My View: New guidelines emphasize safer, more effective pain management

Dr. Gordon

Pain is a primary reason for patients seeking dental care and also results from many dental procedures. As dentists, it is our professional imperative to minimize pain for our patients.

Much of my work as a dentist and researcher has centered on better understanding dental pain to improve its management. That’s why I was excited to contribute to the development of a set of new guidelines endorsed by the American Dental Association that offer recommendations for acute pain management in pediatric patients and in adolescents, adults and older adults. Both guidelines give clinicians evidence-based decision-making tools to provide comfortable and safe dental treatment.

The guidelines address dental pain from an extraction or toothache, both of which arise from inflammatory processes. Because of the inflammatory nature of that pain, evidence from the guidelines supports managing it with nonsteroidal anti-inflammatory drugs, such as ibuprofen or naproxen, alone or in combination with acetaminophen or in conjunction with other treatments like local anesthetics.

When patients experience significant pain, they might think that an opioid is the most appropriate remedy. However, opioids are simply not the most effective medication for inflammation-based pain. Furthermore, like all clinicians, I am concerned about the impact of opioids on the overall health of individual patients as well as on population health.

As noted in the guidelines, when used as directed in the recommendations, NSAIDs are actually safer and more effective than opioids at reducing acute dental pain in people of all ages. Given the known risks of opioids — especially to children under age 12 who should not be prescribed them — NSAIDs offer a solution with no abuse potential that effectively manages short-term dental pain.

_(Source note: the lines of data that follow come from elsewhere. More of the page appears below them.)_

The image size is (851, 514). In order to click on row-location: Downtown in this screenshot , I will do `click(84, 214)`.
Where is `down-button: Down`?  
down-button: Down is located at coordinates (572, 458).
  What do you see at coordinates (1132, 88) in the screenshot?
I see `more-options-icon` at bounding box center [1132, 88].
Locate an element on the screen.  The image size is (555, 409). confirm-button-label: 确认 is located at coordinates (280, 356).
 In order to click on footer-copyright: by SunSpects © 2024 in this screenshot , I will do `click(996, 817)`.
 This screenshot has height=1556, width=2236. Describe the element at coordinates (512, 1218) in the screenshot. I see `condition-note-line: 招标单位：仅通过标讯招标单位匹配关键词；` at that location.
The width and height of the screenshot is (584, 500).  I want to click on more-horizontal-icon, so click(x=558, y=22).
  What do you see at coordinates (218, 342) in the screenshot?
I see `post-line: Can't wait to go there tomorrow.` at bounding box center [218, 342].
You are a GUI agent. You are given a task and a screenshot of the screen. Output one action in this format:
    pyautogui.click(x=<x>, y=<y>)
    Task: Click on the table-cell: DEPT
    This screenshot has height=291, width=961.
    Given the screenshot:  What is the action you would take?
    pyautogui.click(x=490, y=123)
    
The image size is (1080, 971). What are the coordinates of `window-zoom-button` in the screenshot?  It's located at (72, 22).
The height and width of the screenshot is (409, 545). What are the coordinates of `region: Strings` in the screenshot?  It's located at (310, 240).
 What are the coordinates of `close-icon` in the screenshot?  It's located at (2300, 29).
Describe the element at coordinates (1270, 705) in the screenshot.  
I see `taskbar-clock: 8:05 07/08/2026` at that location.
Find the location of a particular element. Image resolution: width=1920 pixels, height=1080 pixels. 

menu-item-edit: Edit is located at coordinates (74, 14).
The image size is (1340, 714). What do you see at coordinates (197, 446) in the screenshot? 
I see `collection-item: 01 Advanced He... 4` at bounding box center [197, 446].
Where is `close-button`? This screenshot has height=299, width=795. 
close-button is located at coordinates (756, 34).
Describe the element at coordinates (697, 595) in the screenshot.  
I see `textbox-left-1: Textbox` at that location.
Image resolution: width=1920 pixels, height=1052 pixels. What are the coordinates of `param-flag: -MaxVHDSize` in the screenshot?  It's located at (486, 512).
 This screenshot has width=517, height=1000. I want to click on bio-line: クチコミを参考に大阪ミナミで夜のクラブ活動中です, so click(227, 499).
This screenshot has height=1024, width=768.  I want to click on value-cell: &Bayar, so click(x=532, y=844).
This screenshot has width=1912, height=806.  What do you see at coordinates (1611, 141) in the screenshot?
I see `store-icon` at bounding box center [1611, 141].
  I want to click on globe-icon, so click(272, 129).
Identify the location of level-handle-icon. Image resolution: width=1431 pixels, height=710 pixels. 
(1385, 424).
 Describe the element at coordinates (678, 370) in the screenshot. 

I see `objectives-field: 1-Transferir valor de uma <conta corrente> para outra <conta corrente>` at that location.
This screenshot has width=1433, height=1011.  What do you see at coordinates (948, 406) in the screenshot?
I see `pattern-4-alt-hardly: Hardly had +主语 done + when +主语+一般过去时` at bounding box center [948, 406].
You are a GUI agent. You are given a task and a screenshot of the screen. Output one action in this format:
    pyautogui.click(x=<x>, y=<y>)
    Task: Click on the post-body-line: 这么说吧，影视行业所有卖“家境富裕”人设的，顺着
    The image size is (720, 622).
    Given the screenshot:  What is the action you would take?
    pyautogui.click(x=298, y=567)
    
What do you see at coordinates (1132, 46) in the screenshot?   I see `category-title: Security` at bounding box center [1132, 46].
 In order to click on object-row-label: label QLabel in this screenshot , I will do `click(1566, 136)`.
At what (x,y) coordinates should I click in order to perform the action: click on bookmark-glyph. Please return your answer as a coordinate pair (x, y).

Of course, there may be some situations in which an opioid may be indicated for an adolescent or adult patient. The guidelines also include recommendations for prescribing them in those limited circumstances.

According to the guideline for adult and adolescent patients, clinicians should avoid prescribing opioids “just in case” of breakthrough pain. Factors that could result in dependence or contribute to misuse should be carefully considered before prescribing them. These could include past or current illicit or recreational drug use or diagnosis of substance use disorder.

Before prescribing an opioid, dentists should engage patients or guardians in shared decision-making and document informed consent. The conversation should address potential risks, such as physiological dependence or opioid misuse, and should also include pain control expectations so that pain management goals are aligned between patient and dentist. No matter which analgesic is prescribed, the recommendations emphasize dispensing it at the minimum effective dosage.

It’s also critical to discuss proper storage and disposal of opioid medications with patients and to inform them about the availability of naloxone. The guideline for adult and adolescent patients suggests prescribing naloxone to patients at an increased risk of opioid overdose or to those who may have household members at risk for overdose or accidental ingestion.

These guidelines are an important resource for dentists seeking support in managing their patients’ pain. While there may be circumstances that require alternative approaches, such as medical contraindications, dentists can have confidence in knowing there is evidence-based advice to guide their decision-making.

I’d like to thank the ADA Science & Research Institute (now the ADA Forsyth Institute), University of Pittsburgh School of Dental Medicine, McMaster University, Center for Integrative Global Oral Health at the University of Pennsylvania School of Dental Medicine and Art of Democracy for their collaboration on this guideline. Recognition is also due to the U.S. Food and Drug Administration and Department of Health and Human Services for funding this crucial work via grant #U01FD007151.

The contents of the guidelines are those of the author(s) and do not necessarily represent the official views of, nor an endorsement by, the FDA, HHS or U.S. government. 

Sharon M. Gordon, D.D.S., Ph.D., is professor and the inaugural associate dean for academic affairs and research at the Kansas City University College of Dental Medicine. She is a consultant to the ADA’s Council on Scientific Affairs and councilor for the Missouri Section of the American Association for Dental Oral and Craniofacial Research where she coordinates judging for the AADOCR/DENTSPLY Student Clinician Research Program.